2002 – Unbuilt Dublin – DDDA Pedestrian Bridge

Architect: Mary Laheen Architects



Symbolically the new bridge is seen as an elegant gateway linking the old city of business and power to the new city of international finance and information technology. High leaning arches, spanning 80 metres, delicately balance a gently curved steel deck suspended by finely threaded steel ropes. The structure of the bridge and it¹s mechanical requirements are inspired by recent developments in tilted arch bridges and by the methods of bascule bridge design, such as the Œbucket¹ bridge nearby which used water as a counterweight.

The bridge comprises two elements. Two cantilever sections from each quay and an opening section at the centre 40 metres in length. The opening section of the deck is suspended from the arches by 26 mm diameter steel ropes which are threaded through sheaves concealed within the arches. The cantilevered sections and the arches, which have an elliptical steel section (1200 x 700 mm at the base tapering to 700 x 900 at the crown, with a wall thickness of 20 mm), are all supported from two piled concrete piers in the river located 10 metres equidistant from each quay wall, providing an economic and effective structure.

The opening section of the deck has slung beneath it four 600 mm diameter cylindrical insulated tanks carrying 17000 litres of water. These are full when the deck is down and then as the deck rises the water is released appearing like a waterfall beneath the arches. To raise the deck the arches move apart and the steel ropes pull the deck upwards to leave room for ships to pass beneath.

The weight of the arches is balanced by the weight of the deck and water. Releasing the water lightens the deck and allows the arches to spread and the deck to rise. The movement of the arches is critical and needs to be symmetrical. Therefore, the lifting mechanism will be geared and fail safe and will be controlled by synchronised motors located in the abutments linked to the pivot on which the arches rotate. A small control booth is located on the north quay from which the mechanism can be activated.

The release of the water is activated by a mechanical rotating arm which turns the four tanks simultaneously and in a controlled manner away from each other and towards the river west and east of the bridge. The rotation causes a sheet of water to spill out over the edge of the tank until it has completed its 180 deg. rotation and the opening slit is now facing downward toward the river. To close the bridge, the tanks are rotated through a further 180 deg until the opening slit is again upright and under the deck. Filtered water from the river is now pumped into the 4 tanks simultaneously. As this occurs the deck moves downward to the closed position.
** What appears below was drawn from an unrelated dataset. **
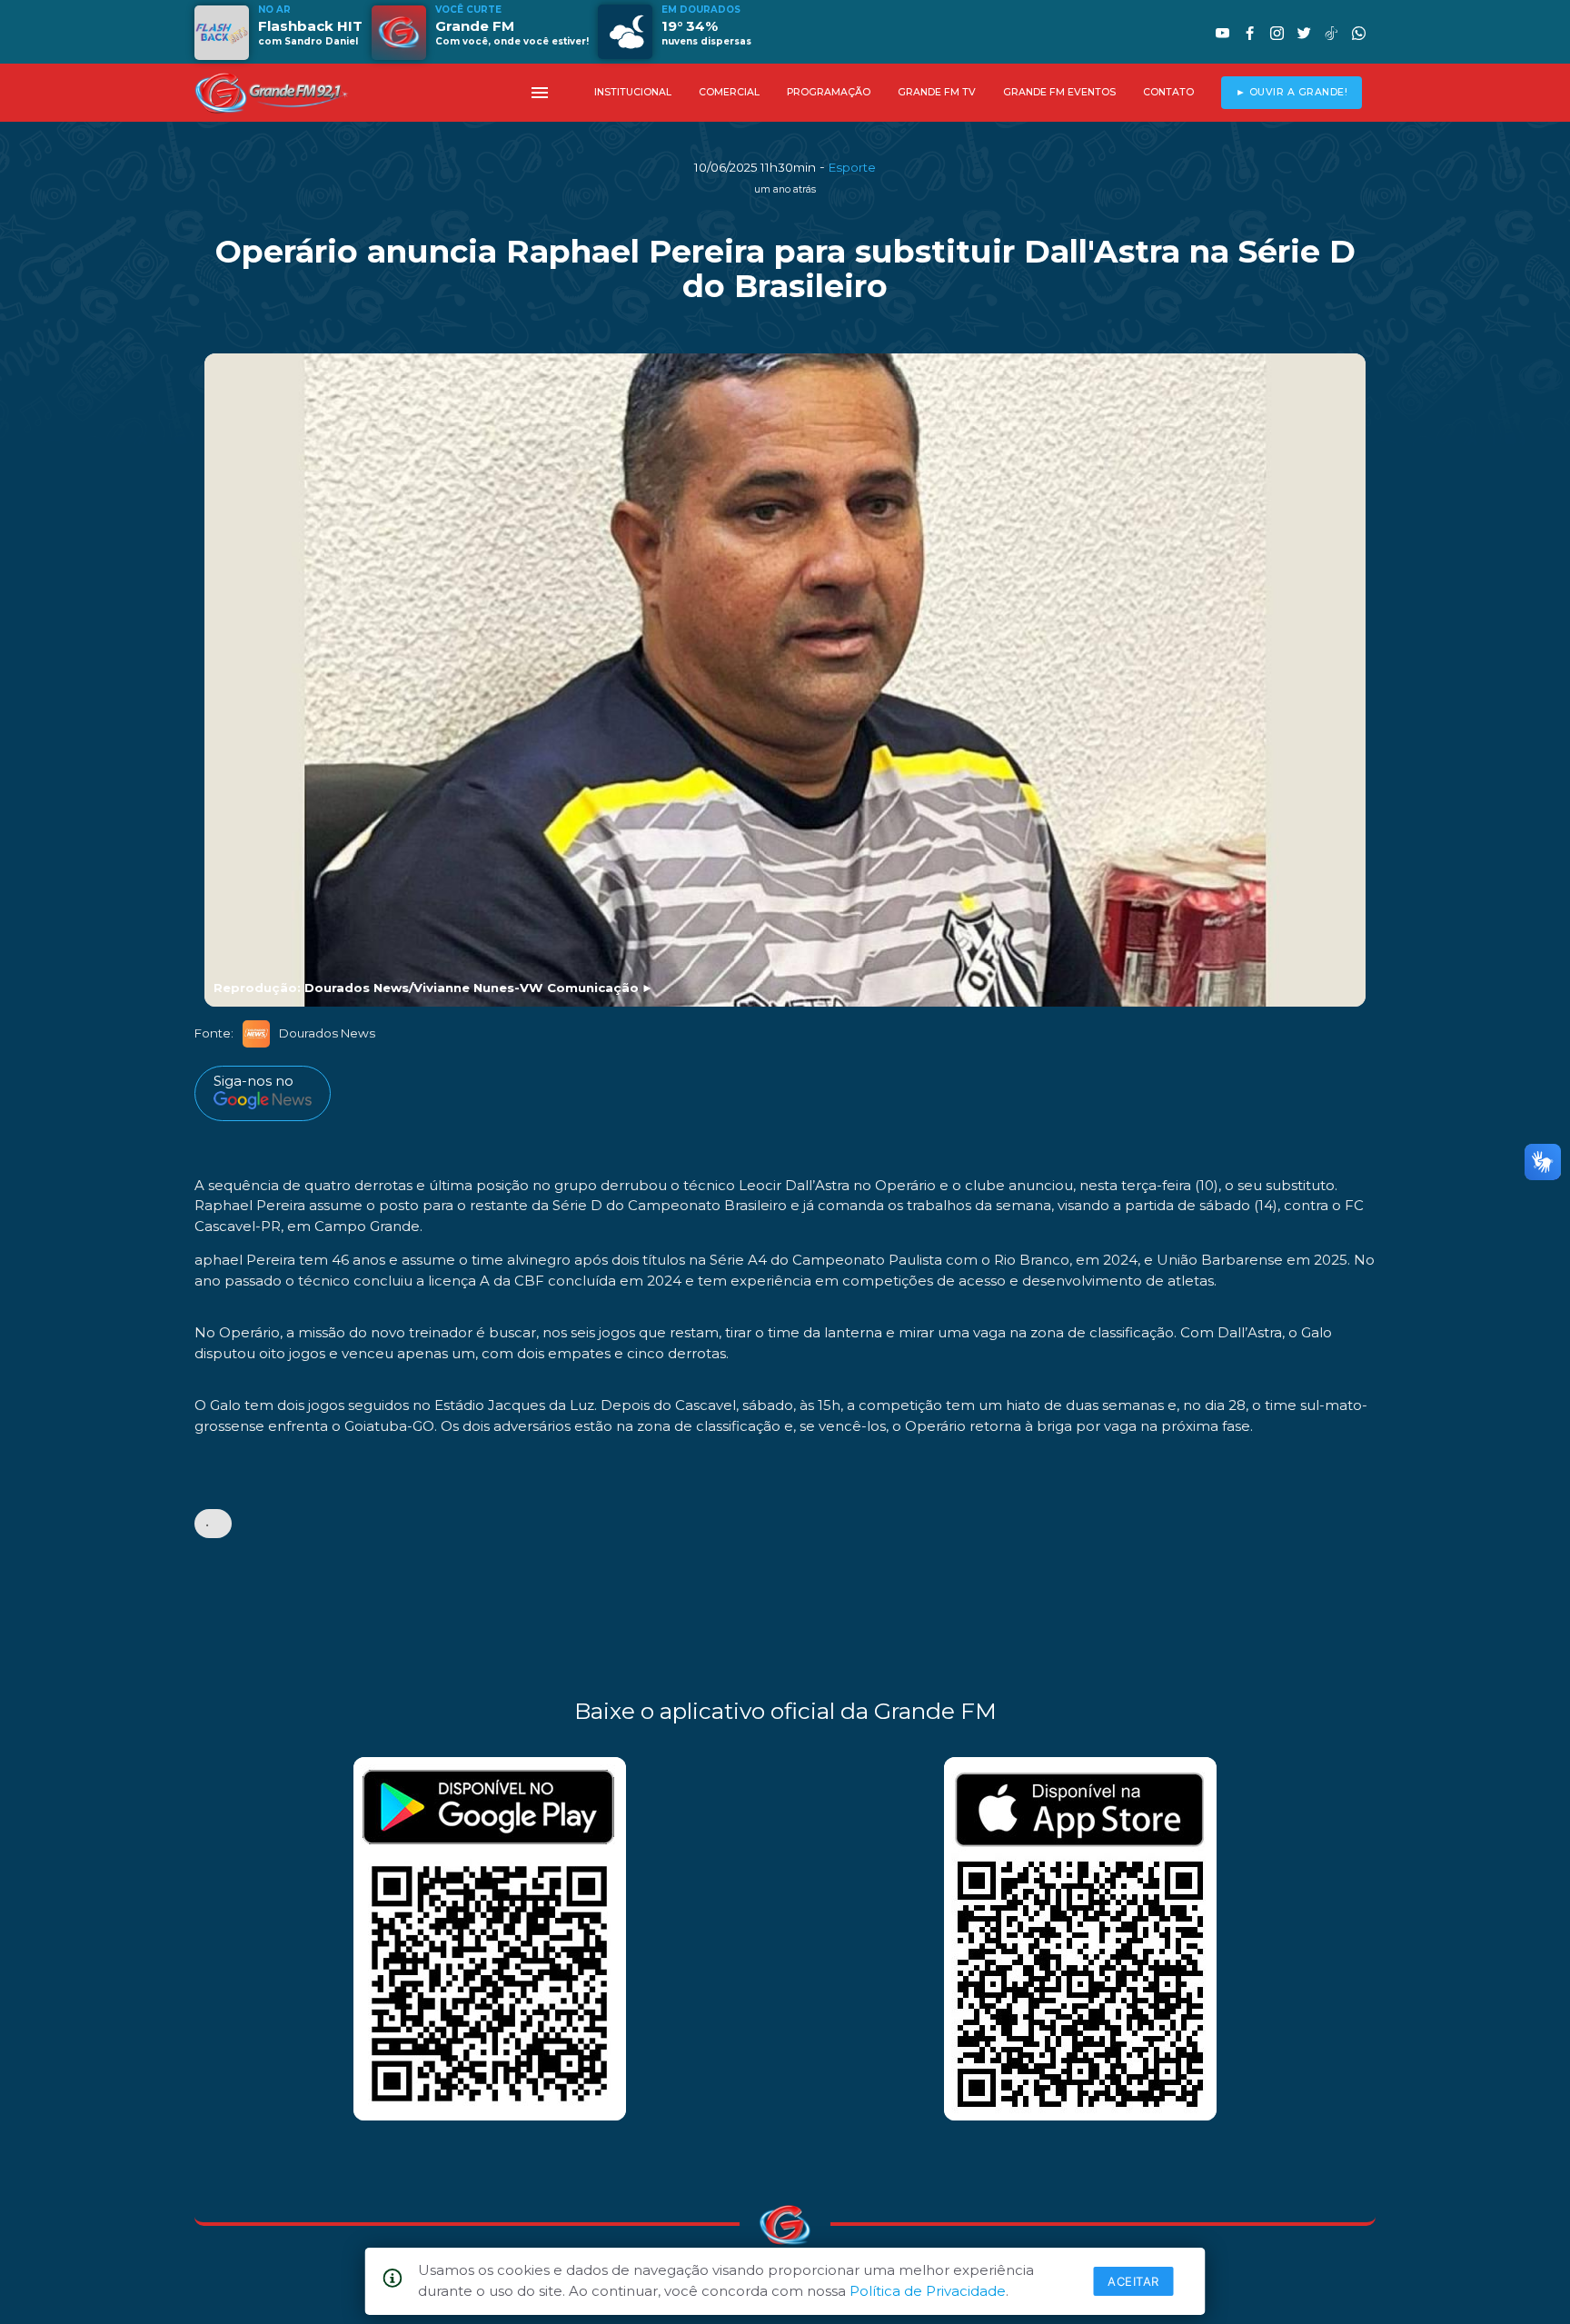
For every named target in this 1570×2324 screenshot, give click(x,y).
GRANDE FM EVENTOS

One imagines that the opening of the bridge will be a public event or spectacle – people may want to stand and watch the water falling to the river and the movement of the arches.

River traffic:

When the bridge is in the open position the air draught is 23.5 metres at Mean Low Water Mark Spring Tide, and 20.5 metres at Mean Low Water Mark Neap Tide. When the bridge is closed the distance between the soffit level of the deck and the water is 6.5 metres at Mean Low Water Mark Spring Tide and 3.5 metres at Mean Low Water Mark Neap Tide. At worst condition ( Mean High Water Mark Spring Tide) the distance is 1.6 metres approx.


The deck is gently curved and is directly and easily accessible from the quayside and the access is the same for everyone. Proposals for the development of the campshire surrounding the bridge landing points are included in the plans. It is assumed that there will be pedestrian crossings at these points. Accessing the bridge in an easy and relaxed manner is crucial to the success of the bridge as a civic amenity. It should be as simple as turning a corner and walking down a street. The deck itself is finished in oak on an aggregate base. The hand rail is a generous, shaped, oak rail which also encourages leaning for viewing. The balustrade is painted steel.


The bridge deck is lit via vertical fluorescent tubes located at 1.5m centres in the balustrade upstands. The fittings are set back within the upstands and are protected at the front by a stainless steel mesh stretched across the two upstand uprights. These throw horizontal bands of light across the deck.
Floodlights mounted on the piers are directed upwards along the arches. The steel ropes are illuminated by smaller floodlights mounted on the edge of the deck outside the handrails. The flood lights pick out the structure but in addition provide spill lighting to supplement the deck lighting.